To be enforceable, a non-compete agreement that restricts a former employee from going to work for a competitor must be supported by “sufficient consideration.” This is particularly important if the agreement was entered into after the employment relationship started. But what and how much consideration is “sufficient”?
Enter the Pennsylvania Uniform Written Obligations Act (UWOA), which in the realm of contracts, permits the express written language “intending to be legally bound” to serve as adequate consideration and prevents the avoidance of any written agreement for the lack of consideration.
But can merely inserting the language “intending to be legally bound” into a non-compete agreement with an existing employee be enough to render it enforceable? Until last week, a Pennsylvania appeals court had never decided this issue, although two federal trial courts in Pennsylvania that considered the question came to opposite conclusions.
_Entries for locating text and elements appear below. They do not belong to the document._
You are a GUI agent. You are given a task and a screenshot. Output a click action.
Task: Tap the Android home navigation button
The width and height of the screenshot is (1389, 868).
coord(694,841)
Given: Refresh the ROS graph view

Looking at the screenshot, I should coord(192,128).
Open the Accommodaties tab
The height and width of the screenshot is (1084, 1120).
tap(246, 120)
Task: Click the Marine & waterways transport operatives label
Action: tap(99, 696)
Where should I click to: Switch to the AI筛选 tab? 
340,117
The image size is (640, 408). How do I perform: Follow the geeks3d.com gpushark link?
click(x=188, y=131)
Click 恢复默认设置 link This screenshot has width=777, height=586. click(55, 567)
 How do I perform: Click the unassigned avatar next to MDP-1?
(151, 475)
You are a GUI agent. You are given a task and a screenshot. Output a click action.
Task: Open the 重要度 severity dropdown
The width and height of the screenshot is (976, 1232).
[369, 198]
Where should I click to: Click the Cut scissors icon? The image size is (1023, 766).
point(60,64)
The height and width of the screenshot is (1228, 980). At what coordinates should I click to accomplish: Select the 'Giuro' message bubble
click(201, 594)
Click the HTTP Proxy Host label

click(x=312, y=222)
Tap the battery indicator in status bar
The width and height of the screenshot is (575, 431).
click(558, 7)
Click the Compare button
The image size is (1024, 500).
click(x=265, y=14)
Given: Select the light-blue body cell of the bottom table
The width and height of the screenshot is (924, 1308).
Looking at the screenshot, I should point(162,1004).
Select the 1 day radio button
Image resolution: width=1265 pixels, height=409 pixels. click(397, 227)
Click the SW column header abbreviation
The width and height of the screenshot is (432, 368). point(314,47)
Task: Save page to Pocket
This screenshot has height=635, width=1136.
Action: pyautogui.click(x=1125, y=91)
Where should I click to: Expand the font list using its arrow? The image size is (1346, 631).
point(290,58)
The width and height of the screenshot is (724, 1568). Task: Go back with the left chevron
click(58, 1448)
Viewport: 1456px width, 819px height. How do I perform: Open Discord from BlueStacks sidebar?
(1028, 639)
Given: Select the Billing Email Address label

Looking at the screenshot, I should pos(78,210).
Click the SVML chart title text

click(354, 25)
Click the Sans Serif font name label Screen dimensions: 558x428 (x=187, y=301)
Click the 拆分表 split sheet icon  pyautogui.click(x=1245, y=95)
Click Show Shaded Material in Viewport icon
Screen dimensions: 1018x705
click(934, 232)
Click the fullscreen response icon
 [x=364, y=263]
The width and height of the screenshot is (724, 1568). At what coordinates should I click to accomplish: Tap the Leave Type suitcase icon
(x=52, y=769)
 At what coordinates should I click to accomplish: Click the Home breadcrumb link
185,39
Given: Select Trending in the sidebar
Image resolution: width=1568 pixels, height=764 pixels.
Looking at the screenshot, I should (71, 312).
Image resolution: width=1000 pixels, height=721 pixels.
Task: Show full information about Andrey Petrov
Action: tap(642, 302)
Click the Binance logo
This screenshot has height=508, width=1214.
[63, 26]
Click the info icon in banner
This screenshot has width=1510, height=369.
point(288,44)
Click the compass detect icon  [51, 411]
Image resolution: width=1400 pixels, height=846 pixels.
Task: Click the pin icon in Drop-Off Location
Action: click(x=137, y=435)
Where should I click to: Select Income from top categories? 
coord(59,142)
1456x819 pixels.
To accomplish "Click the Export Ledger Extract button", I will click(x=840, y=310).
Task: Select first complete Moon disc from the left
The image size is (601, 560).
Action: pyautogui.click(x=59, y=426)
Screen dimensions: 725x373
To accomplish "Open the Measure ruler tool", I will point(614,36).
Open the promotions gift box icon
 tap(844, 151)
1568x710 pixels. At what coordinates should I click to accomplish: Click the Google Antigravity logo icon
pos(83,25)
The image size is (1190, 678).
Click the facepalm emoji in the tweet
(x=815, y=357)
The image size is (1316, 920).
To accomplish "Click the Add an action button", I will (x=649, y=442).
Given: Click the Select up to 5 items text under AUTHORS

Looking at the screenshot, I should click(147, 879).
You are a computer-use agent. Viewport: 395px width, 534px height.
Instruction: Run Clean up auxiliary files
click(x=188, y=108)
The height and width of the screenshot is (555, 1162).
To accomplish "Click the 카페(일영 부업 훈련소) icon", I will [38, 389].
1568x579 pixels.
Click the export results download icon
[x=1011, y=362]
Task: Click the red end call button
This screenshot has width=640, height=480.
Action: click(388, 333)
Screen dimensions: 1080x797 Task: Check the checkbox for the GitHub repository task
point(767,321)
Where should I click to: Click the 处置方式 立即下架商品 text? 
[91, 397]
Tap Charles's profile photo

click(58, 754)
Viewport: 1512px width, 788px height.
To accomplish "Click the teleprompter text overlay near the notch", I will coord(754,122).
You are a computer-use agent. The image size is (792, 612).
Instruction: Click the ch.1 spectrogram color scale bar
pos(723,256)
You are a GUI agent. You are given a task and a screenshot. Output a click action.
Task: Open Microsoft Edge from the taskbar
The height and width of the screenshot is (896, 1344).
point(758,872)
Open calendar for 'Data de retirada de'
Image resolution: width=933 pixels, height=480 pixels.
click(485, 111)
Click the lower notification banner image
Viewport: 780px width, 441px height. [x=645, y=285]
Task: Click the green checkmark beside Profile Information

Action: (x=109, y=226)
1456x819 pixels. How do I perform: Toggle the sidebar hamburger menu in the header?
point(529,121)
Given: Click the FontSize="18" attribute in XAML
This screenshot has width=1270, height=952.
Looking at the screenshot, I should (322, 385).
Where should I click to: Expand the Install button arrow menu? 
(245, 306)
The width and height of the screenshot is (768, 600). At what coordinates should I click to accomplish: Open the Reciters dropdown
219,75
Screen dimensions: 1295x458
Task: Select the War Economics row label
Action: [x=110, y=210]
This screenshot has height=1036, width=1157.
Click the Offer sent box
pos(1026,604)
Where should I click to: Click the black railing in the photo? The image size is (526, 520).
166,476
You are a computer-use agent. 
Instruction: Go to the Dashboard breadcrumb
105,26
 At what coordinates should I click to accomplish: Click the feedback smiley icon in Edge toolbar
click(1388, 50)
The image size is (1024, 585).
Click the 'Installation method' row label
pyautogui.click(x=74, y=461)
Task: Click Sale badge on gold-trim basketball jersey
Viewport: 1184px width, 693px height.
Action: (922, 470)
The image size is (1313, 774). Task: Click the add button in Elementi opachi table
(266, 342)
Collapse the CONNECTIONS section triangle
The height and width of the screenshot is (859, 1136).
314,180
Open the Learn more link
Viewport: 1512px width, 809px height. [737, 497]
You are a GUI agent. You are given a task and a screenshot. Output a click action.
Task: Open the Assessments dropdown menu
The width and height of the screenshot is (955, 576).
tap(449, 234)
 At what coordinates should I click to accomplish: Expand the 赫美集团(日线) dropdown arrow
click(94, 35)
The issue recently reached the Pennsylvania Superior Court in Socko v. Mid-Atlantic Systems of CPA, Inc. While employed by Mid-Atlantic as an at-will employee, Socko signed a non-competition agreement containing a two-year covenant not to compete. Mid-Atlantic, though, did not provide Socko with any benefit (or “consideration”) for signing the agreement. After resigning from Mid-Atlantic about a year later, Socko went to work for Pennsylvania Basement Waterproofing, Inc. in Camp Hill, Pennsylvania. Mid-Atlantic sent a letter to Socko’s new employer, attaching the non-competition agreement and threatening litigation. Ten days later, Basement Waterproofing terminated Socko’s employment.
Socko then filed a lawsuit against Mid-Atlantic seeking a declaratory judgment that the non-competition agreement was unenforceable because it was not supported by adequate consideration. Mid-Atlantic argued that the non-competition agreement was enforceable because it included the express language “intending to be legally bound.” The trial court agreed with Socko and ruled that the non-compete agreement was invalid due to lack of consideration. Mid-Atlantic appealed.
On appeal, the Pennsylvania Superior Court affirmed the ruling for Socko, distinguishing non-compete agreements from other types of business contracts because historically non-competition covenants are disfavored as restraints on trade. As to non-competition agreements entered into after the commencement of employment, like Socko’s, the Court reiterated the requirement of adequate consideration:
When the restrictive covenant is added to an existing employment relationship, however, it is only enforceable when the employee who restricts himself receives a corresponding benefit or change in status. An employee’s continued employment is not sufficient consideration for a covenant not to compete which the employee signed after the inception of his employment, where the employer makes no promise of continued employment for a definite term.
The Superior Court disagreed with Mid-Atlantic that application of the UWOA rectified the lack of consideration because “[l]anguage in an employment contract that the parties intend to be legally bound does not constitute valuable consideration” to support a covenant not to compete.
In light of this ruling, businesses should not assume that non-competition agreements with their employees are valid, unless those employees were provided sufficient consideration for giving up their right to compete. Also, there are several other important rules regarding the enforceability of these agreements. So businesses should consider reviewing these agreements with legal counsel.